Comissão pode votar parecer que vincula salários de seis carreiras ao teto
Relator incluiu quatro carreiras em PEC que beneficia advogados públicos e procuradores estaduais.
Mauro
Benevides: trabalho das seis categorias se assemelha em grau de
dificuldade.O deputado Mauro Benevides (PMDB-CE), relator da comissão
especial criada para analisar a proposta de emeda à Constituição (PEC)
que vincula a remuneração dos advogados públicos ao teto do serviço
público, vai propor a ampliação das categorias beneficiadas. A PEC
443/09 beneficia os integrantes das carreiras da Advocacia-Geral da
União (AGU) e das procuradorias dos estados e do Distrito Federal,
estabelecendo que seu maior salário será equivalente a 90,25% (R$
25.323) do teto, que hoje é de R$ 28.059.
O
relatório, cuja votação está marcada para hoje, às 14h30, estende esse
subteto para os defensores públicos, para os delegados da Polícia Civil
dos estados, da Polícia Federal e para os procuradores municipais de
capitais e de cidades com mais de 500 mil habitantes.
Segundo
o relator, o trabalho dos integrantes dessas categorias se assemelha em
grau de dificuldade, por isso a remuneração deve ser equivalente.
O
texto de Benevides prevê um cronograma para implantação dos novos
subsídios: até dois anos para a União e até três anos para estados,
Distrito Federal e municípios.

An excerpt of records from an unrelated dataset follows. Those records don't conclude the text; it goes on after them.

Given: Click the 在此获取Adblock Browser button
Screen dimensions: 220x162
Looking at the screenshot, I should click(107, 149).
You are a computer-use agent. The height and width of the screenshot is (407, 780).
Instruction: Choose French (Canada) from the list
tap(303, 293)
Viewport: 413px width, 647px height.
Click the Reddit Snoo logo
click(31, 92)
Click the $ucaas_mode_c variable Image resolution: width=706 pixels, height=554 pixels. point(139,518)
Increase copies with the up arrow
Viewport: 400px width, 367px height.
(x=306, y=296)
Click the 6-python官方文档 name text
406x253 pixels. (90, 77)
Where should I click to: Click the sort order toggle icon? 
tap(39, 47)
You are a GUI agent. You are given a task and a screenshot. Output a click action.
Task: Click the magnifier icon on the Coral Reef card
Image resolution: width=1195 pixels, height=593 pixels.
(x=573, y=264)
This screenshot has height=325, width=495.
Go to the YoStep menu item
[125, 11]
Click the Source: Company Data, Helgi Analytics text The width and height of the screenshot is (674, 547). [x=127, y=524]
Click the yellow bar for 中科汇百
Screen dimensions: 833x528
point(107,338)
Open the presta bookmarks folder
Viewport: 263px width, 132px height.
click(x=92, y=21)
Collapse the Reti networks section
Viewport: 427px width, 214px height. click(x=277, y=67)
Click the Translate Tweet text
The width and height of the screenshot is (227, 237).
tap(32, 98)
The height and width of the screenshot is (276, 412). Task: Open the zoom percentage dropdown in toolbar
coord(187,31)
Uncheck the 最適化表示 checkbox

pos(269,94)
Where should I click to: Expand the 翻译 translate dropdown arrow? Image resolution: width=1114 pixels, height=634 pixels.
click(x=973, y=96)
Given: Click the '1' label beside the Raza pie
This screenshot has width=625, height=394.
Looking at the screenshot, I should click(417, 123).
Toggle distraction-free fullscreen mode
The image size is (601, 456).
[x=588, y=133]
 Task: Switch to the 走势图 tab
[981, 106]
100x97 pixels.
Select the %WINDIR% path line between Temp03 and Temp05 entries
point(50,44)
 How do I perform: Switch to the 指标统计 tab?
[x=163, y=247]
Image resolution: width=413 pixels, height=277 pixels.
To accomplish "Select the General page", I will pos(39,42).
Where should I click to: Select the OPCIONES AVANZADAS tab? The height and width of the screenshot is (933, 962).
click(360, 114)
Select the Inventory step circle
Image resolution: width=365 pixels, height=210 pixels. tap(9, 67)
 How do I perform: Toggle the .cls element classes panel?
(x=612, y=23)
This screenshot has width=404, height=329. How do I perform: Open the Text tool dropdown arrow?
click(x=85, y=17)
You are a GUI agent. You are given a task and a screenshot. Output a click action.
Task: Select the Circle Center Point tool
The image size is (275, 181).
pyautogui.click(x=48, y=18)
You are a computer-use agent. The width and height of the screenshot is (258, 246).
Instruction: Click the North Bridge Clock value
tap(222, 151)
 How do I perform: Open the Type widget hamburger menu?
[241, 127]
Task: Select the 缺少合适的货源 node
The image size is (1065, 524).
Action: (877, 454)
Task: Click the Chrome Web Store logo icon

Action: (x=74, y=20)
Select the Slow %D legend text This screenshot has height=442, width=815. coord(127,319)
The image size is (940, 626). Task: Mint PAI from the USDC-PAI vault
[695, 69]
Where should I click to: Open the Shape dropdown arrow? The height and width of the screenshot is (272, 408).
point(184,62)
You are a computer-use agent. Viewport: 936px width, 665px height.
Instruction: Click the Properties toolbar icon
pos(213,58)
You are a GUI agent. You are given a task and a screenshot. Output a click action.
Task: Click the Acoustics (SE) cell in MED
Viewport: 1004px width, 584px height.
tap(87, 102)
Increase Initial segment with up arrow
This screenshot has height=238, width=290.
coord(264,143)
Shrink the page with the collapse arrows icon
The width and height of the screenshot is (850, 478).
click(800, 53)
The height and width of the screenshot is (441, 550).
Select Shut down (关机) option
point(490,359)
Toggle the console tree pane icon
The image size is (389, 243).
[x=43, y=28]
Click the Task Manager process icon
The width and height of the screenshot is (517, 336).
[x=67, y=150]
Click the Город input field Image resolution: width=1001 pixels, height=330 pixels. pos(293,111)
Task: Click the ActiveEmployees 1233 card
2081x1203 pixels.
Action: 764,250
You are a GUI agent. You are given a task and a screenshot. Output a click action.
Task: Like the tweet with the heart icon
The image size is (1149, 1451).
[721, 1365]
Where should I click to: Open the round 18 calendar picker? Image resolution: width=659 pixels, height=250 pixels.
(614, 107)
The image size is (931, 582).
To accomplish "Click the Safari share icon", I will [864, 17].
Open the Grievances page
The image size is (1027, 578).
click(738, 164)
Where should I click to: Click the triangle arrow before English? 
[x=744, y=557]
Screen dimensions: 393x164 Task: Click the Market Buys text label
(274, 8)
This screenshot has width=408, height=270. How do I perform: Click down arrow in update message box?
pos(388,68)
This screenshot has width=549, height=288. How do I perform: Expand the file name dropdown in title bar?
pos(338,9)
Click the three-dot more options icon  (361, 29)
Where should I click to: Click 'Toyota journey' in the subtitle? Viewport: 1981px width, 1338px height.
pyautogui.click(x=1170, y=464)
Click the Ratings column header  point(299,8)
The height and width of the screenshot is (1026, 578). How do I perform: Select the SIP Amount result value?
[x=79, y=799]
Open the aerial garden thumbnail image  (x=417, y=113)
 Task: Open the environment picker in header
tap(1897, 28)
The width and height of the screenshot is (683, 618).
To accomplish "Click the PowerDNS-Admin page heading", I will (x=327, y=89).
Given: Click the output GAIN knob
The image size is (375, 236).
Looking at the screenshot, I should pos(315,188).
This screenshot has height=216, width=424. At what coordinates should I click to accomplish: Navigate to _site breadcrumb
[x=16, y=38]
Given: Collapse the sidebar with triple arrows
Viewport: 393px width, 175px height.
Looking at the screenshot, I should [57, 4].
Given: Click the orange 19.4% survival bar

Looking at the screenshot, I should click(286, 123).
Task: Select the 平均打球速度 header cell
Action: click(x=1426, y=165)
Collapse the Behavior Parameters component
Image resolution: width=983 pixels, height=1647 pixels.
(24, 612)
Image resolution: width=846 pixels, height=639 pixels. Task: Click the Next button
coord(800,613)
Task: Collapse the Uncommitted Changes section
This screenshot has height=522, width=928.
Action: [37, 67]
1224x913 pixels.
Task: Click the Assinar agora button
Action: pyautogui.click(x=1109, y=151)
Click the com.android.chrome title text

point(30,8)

O relatório estabelece ainda que a
diferença entre os níveis remuneratórios dos integrantes dessas
carreiras não poderá ser superior a 10% nem inferior a 5%.
Se for aprovada na comissão especial, a proposta seguirá para o Plenário, onde precisará ser votada em dois turnos.
A reunião da comissão será realizada no Plenário 14.